··· GIVEN DATA

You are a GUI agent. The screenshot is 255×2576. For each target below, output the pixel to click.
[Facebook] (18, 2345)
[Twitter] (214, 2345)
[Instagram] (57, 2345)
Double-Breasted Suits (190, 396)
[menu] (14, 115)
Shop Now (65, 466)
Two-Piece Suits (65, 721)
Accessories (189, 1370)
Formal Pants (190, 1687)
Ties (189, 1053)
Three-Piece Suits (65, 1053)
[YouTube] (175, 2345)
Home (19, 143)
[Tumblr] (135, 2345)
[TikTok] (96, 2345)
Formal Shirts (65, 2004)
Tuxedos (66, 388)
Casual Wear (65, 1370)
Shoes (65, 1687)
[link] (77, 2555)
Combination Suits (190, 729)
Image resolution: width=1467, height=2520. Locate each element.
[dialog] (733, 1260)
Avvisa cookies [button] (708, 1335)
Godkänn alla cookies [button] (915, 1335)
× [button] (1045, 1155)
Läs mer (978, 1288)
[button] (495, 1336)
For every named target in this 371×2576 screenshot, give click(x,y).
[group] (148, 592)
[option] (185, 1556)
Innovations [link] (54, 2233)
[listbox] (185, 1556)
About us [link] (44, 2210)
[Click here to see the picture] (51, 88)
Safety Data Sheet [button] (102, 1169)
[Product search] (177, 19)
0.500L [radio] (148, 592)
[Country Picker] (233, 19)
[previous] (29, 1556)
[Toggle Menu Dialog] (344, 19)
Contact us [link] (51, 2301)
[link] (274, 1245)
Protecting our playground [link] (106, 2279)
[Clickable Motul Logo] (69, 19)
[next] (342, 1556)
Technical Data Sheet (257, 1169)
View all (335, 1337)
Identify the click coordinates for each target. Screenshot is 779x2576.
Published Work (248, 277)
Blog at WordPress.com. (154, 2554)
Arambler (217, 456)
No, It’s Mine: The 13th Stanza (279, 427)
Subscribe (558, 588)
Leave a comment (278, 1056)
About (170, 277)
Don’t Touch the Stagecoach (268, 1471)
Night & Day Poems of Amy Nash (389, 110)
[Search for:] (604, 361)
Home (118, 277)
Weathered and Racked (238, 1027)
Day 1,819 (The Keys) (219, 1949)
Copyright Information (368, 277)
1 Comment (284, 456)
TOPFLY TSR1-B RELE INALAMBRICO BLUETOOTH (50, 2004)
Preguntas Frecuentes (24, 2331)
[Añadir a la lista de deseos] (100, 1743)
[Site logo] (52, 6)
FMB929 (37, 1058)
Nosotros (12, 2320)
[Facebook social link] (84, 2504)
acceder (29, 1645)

······

**ABOUT THIS TASK:** Look for the string "link" in the data above and return every line that has it.

**THE COMPLETED TASK:**
[link] (77, 2555)
Innovations [link] (54, 2233)
About us [link] (44, 2210)
Contact us [link] (51, 2301)
[link] (274, 1245)
Protecting our playground [link] (106, 2279)
[Facebook social link] (84, 2504)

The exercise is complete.